|By Wang Wen, China Daily, Beijing / Asia
News NetworkMcClatchy-Tribune Regional News
Aug. 27, 2012--BEIJING (China Daily/ANN) -- China's budget hotels are subdividing into different sectors during a rapid expansion that has been ongoing around the country since 2009.
"The segment markets will be the direction for China's budget hotel business in the future," said Ye Bingxi, the senior public relations manager at Home Inns and Hotels Management Inc, which is China's largest budget hotel company by the number of properties.
The middle and high-end business hotel is Home Inns' market position. The company has run its high-end brand, Yitel, since 2008. Yitel, where average prices are about 600 to 700 yuan (US$110.04) a day, has four hotels in three cities now.
Yitel will have about 50 hotels by 2015, Home Inns said.
Another significant budget hotel company, 7 Days Group Holding Ltd., is also expanding its business to middle-end hotels. Zheng Nanyan, board chairman of the company, said his first middle-range hotel will be launched this year. Some companies are going downmarket while some are expanding into the upper market.

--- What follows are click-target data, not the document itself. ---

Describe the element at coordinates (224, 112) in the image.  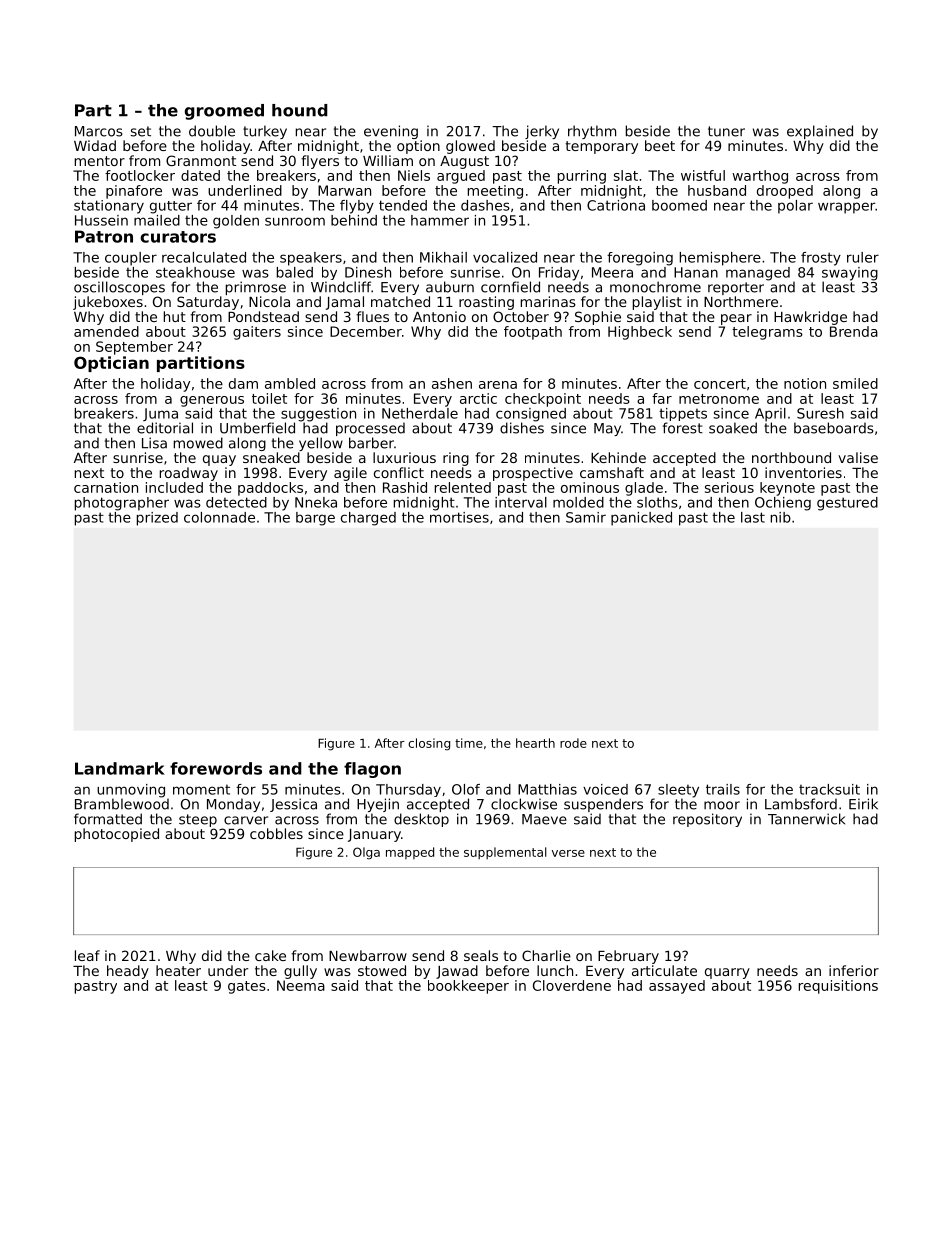
I see `groomed` at that location.
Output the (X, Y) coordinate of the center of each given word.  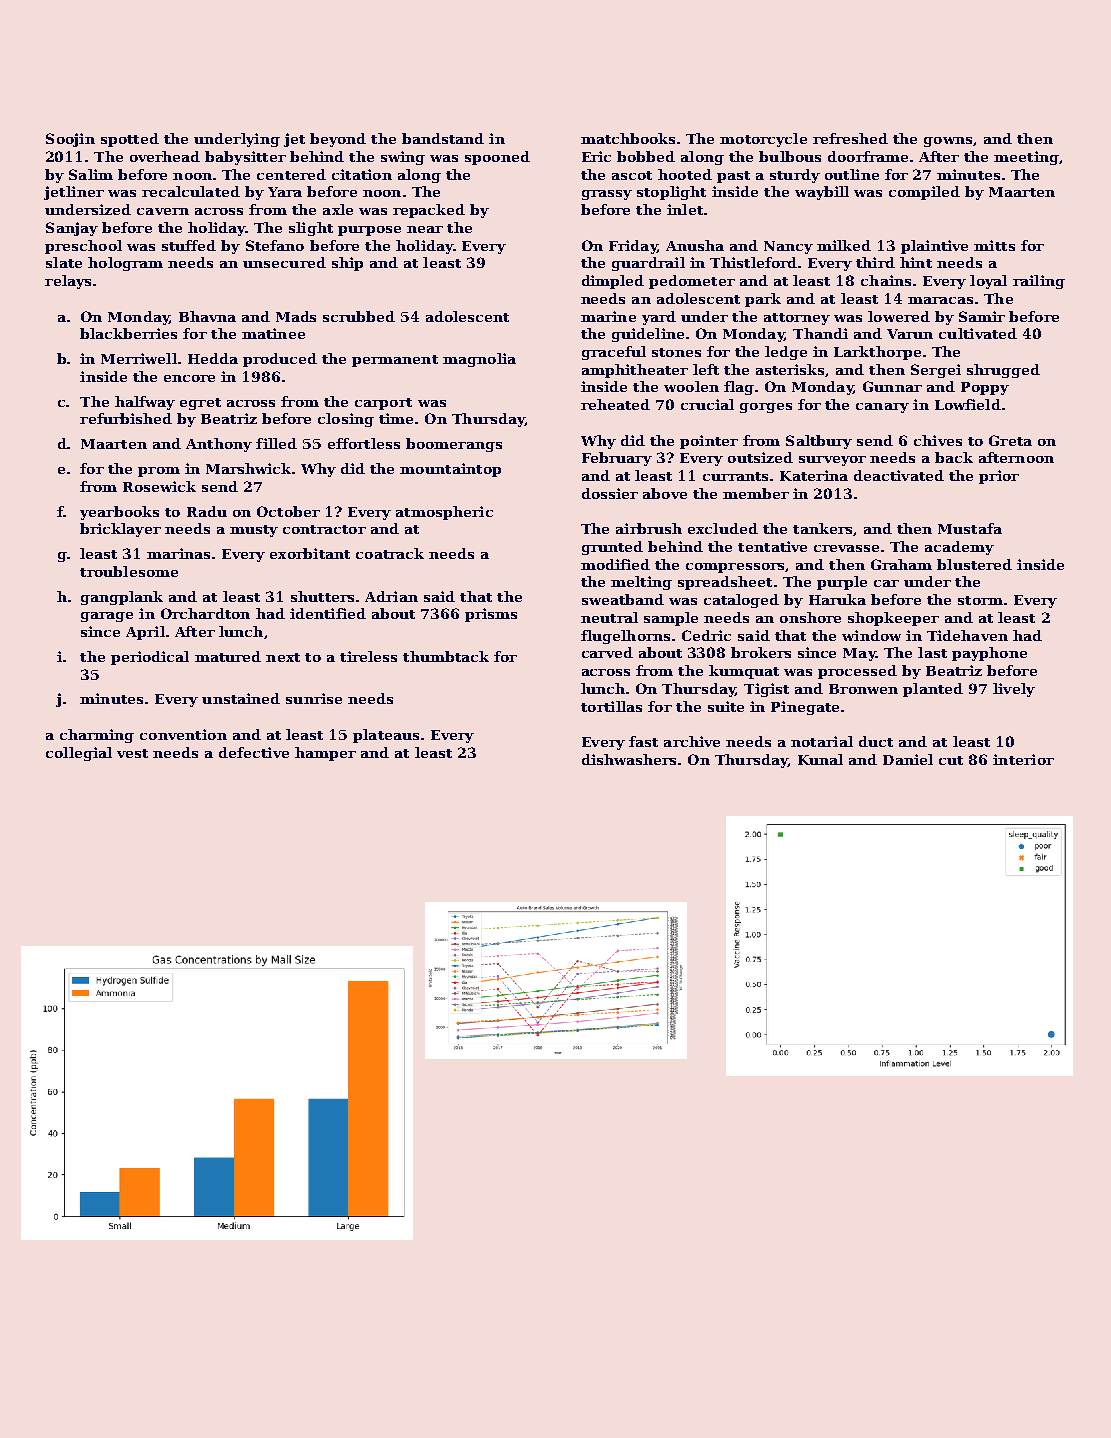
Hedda (213, 358)
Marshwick (248, 468)
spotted (130, 140)
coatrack (390, 553)
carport (383, 404)
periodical (150, 658)
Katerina (814, 475)
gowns (948, 142)
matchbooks (628, 138)
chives (938, 440)
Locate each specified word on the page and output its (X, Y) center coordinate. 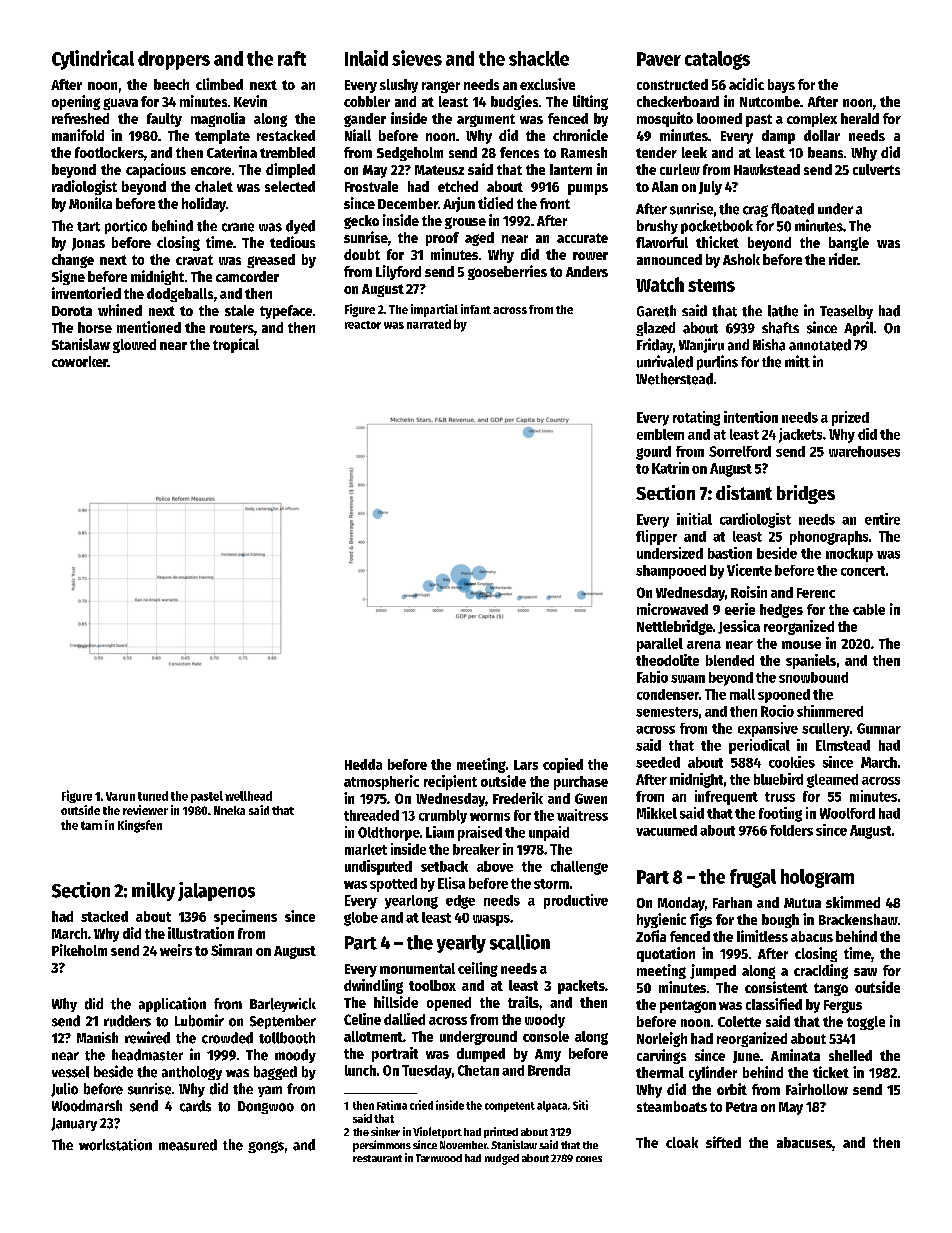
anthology (192, 1073)
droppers (174, 60)
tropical (236, 345)
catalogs (717, 60)
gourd (653, 453)
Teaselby (846, 312)
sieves (417, 58)
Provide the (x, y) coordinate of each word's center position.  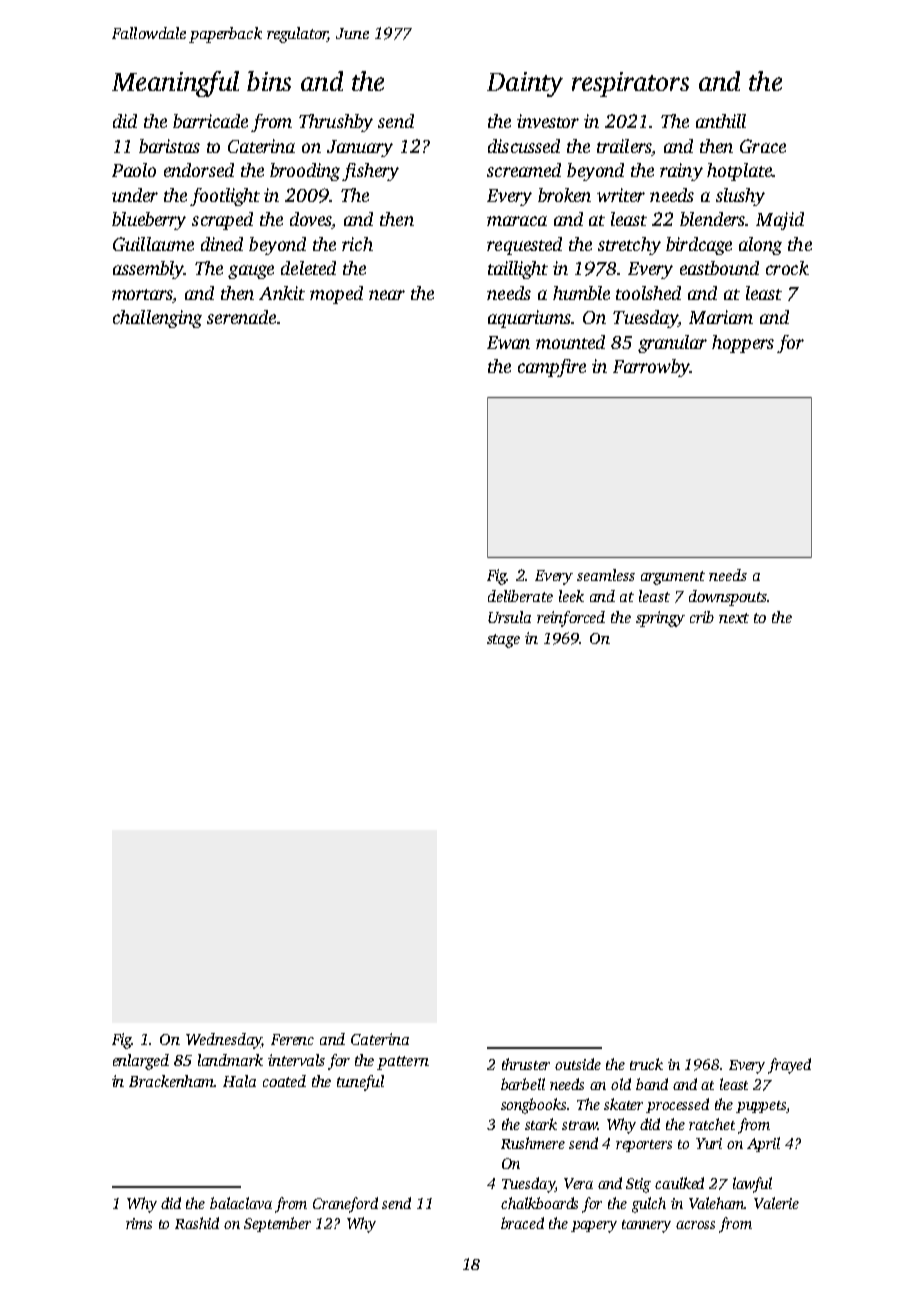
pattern (403, 1063)
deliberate (520, 596)
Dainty (525, 84)
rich (357, 244)
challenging (157, 319)
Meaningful (175, 84)
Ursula (509, 617)
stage (503, 641)
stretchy (629, 246)
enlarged (141, 1062)
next (734, 618)
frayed (789, 1066)
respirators (630, 84)
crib (702, 617)
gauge (251, 272)
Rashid (197, 1223)
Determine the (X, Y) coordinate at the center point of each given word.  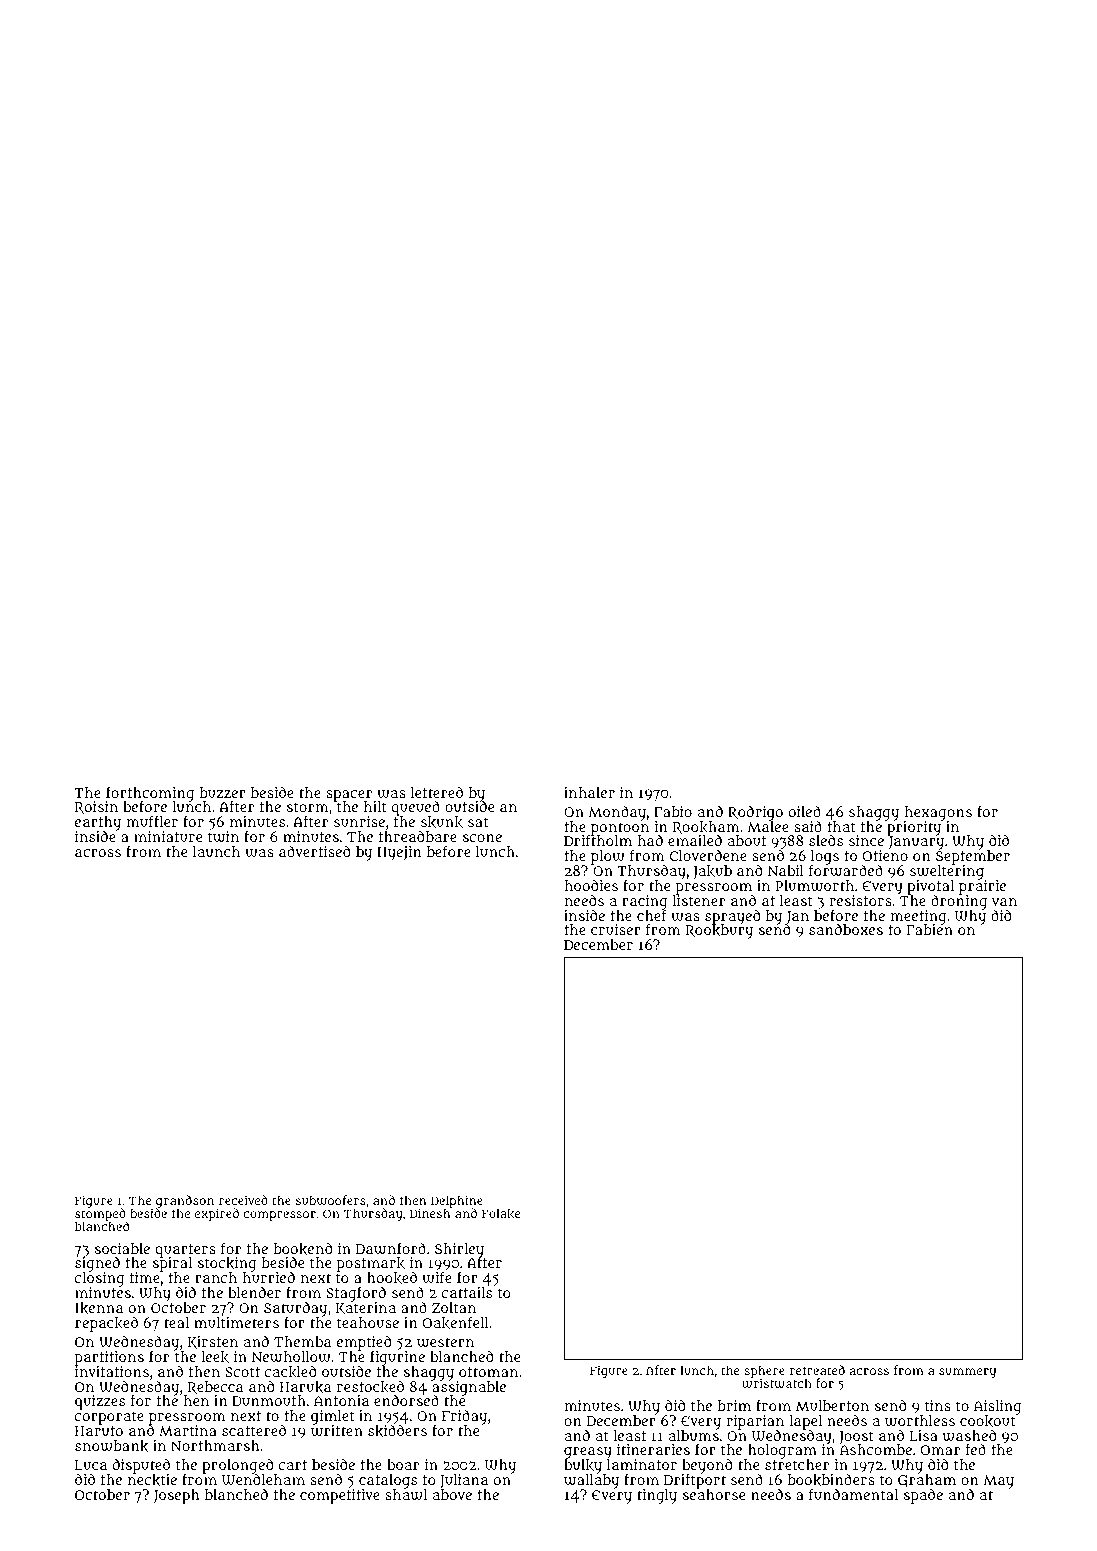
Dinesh (430, 1213)
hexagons (938, 813)
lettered (437, 792)
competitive (340, 1496)
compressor (279, 1216)
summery (967, 1373)
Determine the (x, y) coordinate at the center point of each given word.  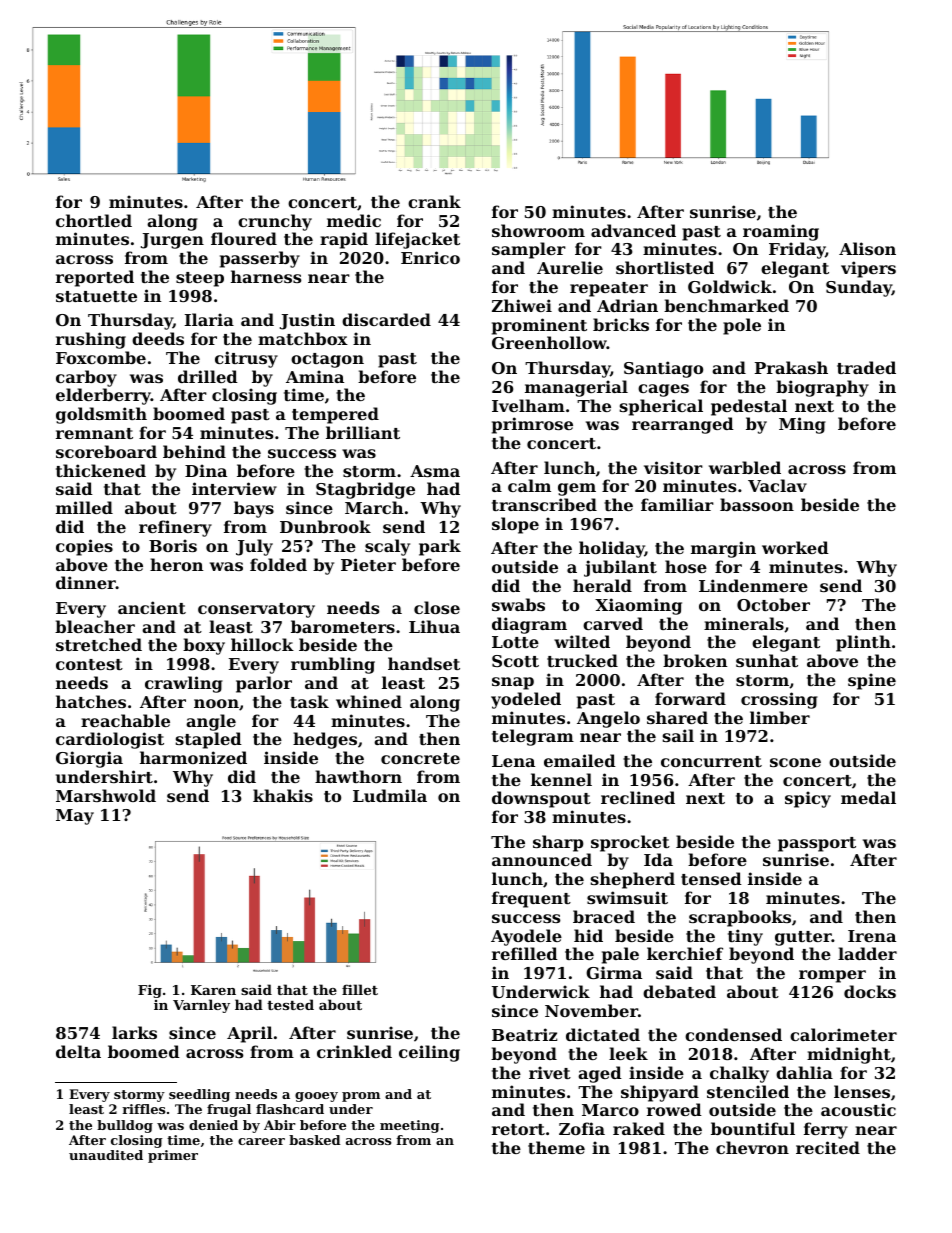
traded (866, 367)
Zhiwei (522, 305)
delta (78, 1051)
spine (872, 681)
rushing (91, 340)
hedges (325, 740)
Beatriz (524, 1034)
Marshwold (106, 795)
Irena (872, 936)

Jinjiang Inn Co., the fourth largest budget hotel company in China by the number of hotels, has a brand name Bestay Hotel Express targeting the lower end of the market with prices from 100 yuan a night. Bestay Hotel Express has had about 60 hotels around China since 2009.
Smaller players are also trying to find development opportunities from the segment market.
"Pod Inns' position is fashion and the younger group," said Zhu Hui, founder and chief executive officer of Pod Inns.
The company's consumer database also reflects its position.
The main customers are young people aged between 18 and 35 years with 2,000 to 6,000 yuan monthly incomes, he added.
In order to match its position, rooms in Pod's 200 hotels are smaller than other budget hotels. The company pays more attention to other facilities, such as Wi-Fi, Apple Inc computers and Skype to lure its target audience.
Pod's operation was appreciated by venture capitalists with the company receiving $55 million in investment in June. The money will be used for future expansion, Zhu said.
"Pod will expand to more than 500 hotels from its current 200 in the next three years," said Zhu.
Unlike the main industry players, which are working on entering the smaller cities, big cities will be the ambitious small company's main target in the future.
The number of Pod hotels in Beijing will increase from the current 12 to more than 100 by 2015, Zhu said.
While Zhu is working on his ambition for 500 hotels, most of the industry giants can already boast more than 1,000.
Some problems occurred during the big players' rapid expansion and their profits started to shrink from early 2012.
Home Inns suffered a loss in net profits in the first quarter of 2012 because of an operating loss by Motel 168, according to its financial report.
In the second quarter, although the net profit was positive, it still decreased by 85.69 million yuan compared with the same period of 2011.
Home Inns' second quarter financial report shows that the hotel company's occupancy rate decreased by about 5 percentage points in the second quarter of 2012 compared with the same period in 2011.
The company attributed the decline to the lower occupancy rate of the Motel 168 brand, which was purchased by Home Inn in 2011 and is still being integrated.
However, the difficulty of integrating the different products will not stop the budget hotel companies' ambitions to expand.
"We are confident about China's hotel market and Motel 168's performance will improve, after we finish the integration," said Sun Jian, chief executive officer at Home Inns, which plans to increase the number of its hotels from 1,600 and 190,000 rooms to 5,000 hotels in the next decade, a growth rate 2.5 times the speed of the last decade.
"Over the next three to five years, the industry will remain in the fast-expanding stage because budget hotels only account for a very small share in the whole market," said Ye.
7 Days, which is the second largest budget hotel company in China, has similar view on expansion to its rival.
"We will pay more attention to the business development of franchise stores in order to expand faster in the industry," said Lin Yunzhou, CEO of 7 Days.
The company adjusted its 2012 plan from 360 new hotels to 400 in June. In the new plan, the number of new franchises was up to 320 from an original 240 and the plans for directly managed hotels was decreased from 120 to 80.
Franchises are a business model with lower risk, lower investment but higher profit, Lin said.